[Text and item location entries]
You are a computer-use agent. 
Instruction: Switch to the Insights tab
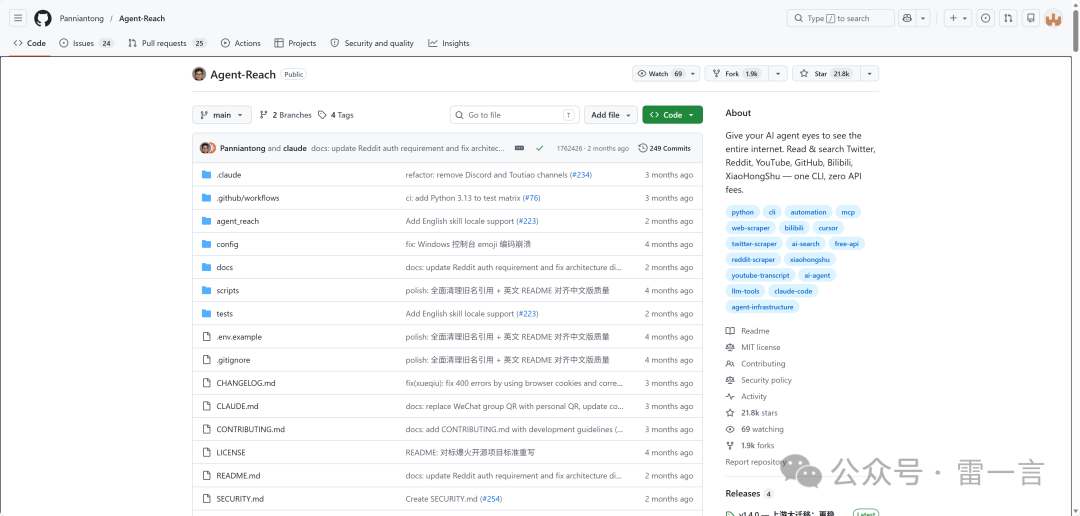[x=448, y=43]
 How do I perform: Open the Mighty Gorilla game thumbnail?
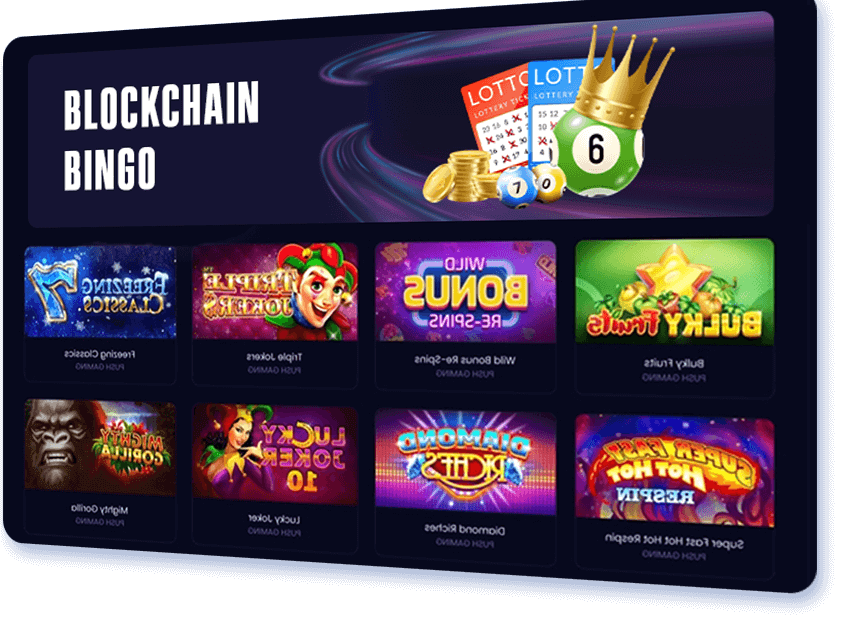pos(100,447)
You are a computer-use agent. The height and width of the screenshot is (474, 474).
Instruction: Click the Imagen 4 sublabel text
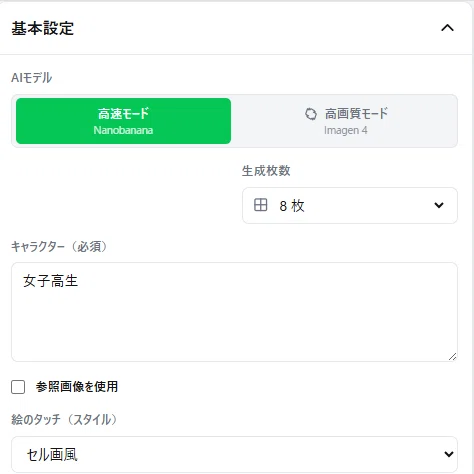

Directions: Substitute "panel" for "tab" in the lines from the start of the material through the line containing "pos(100,447)", inclusive, and give those lines again with nothing else changed. Omit the pictures from your answer.

Task output:
You are a computer-use agent. 
Instruction: Switch to the Insights panel
[x=448, y=43]
 How do I perform: Open the Mighty Gorilla game thumbnail?
pos(100,447)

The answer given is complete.